College of EngineeringDepartment of Aerospace EngineeringResearchSeminarsEventsDr. Fatemeh Ahmadpoor, New Jersey Institute of Technology
Dr. Fatemeh Ahmadpoor, New Jersey Institute of Technology
November 8, 2024 |
Abstract
Flexible nanostructures are ubiquitous. Biological membranes--- lipid bilayers--- are considered Nature's flexible nanostructures due to their very small thickness, which governs cell's viability and functionality through mechanical deformations. In the realm of man-made flexible nanostructures, molybdenum disulfide, phosphorene, boron nitride, and MXenes---to name a few--- are fascinating for numerous reasons. Both biological and crystalline membranes are modeled as elastic sheets and are extremely flexible. Their bending stiffness is quite small and comparable with the thermal energy, that at room temperature they fluctuate noticeably. These thermal fluctuations appear to impact the overall mechanics and physics of crystalline and biological membranes. The study of statistical mechanics of thermal fluctuations of flexible nanostructures is rendered rather complicated due to the necessity of accounting for constitutive and geometric nonlinearities and various boundary conditions.

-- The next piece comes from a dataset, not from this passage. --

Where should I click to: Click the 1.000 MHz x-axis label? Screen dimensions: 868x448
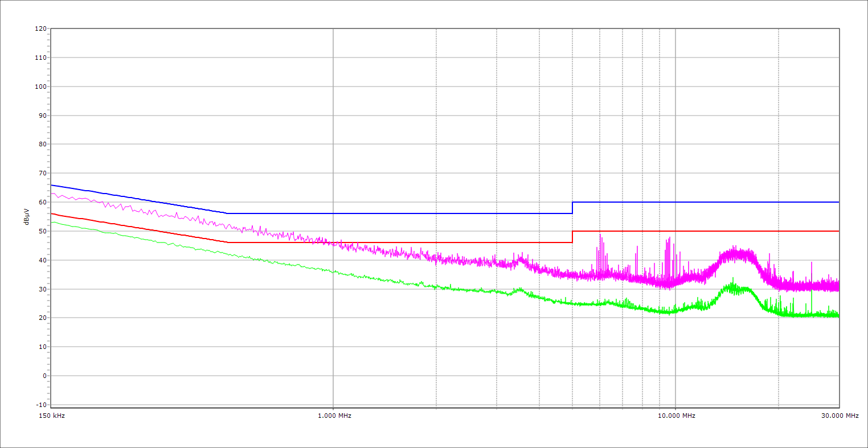(334, 416)
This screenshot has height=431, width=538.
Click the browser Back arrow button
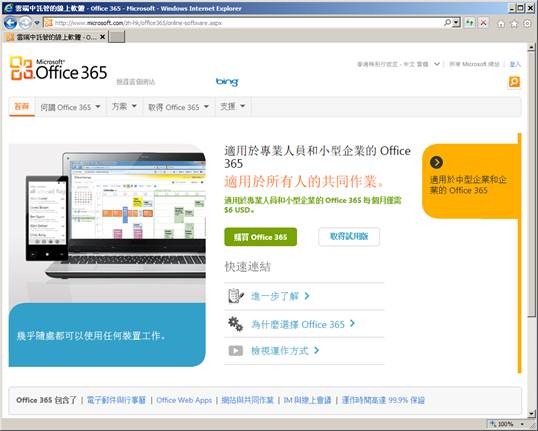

Existing treatments draw heavily on analogies in the high-energy physics literature and are hard to extend or modify in the typical contexts that permeate mechanics, materials, and cell mechanics literature. In this talk, I will review some of our recent efforts in developing mechanics-based methodologies to implement concepts of advanced statistical mechanics in continuum mechanics modeling of flexible nanostructures. Our framework provides a novel and unique route to extract mechanical properties of materials from thermal fluctuations spectra, addresses the unexpected stiffening of fluctuating surfaces with size, and provides insights into the fundamental mechanisms of interactions of nanostructures with biological systems.
Speaker
Dr. Fatemeh Ahmadpoor
Professor Fatemeh Ahmadpoor earned her Ph.D. from the University of Houston in 2016. She was a postdoc associate at Brown University, before joining the Department of Mechanical and Industrial Engineering at the New Jersey Institute of Technology as an Assistant Professor in Fall 2019. Professor Ahmadpoor is the recipient of several awards including the NSF CAREER Award, Newark College of Engineering Rising Star Research Award, the 2023 PNAS Cozzarelli Award, and the Cullen College of Engineering Best Dissertation Award. Her research interests include electromechanical coupling in biological systems, entropy-driven mechanics of flexible nanostructures, and interaction of nanostructures with biological systems.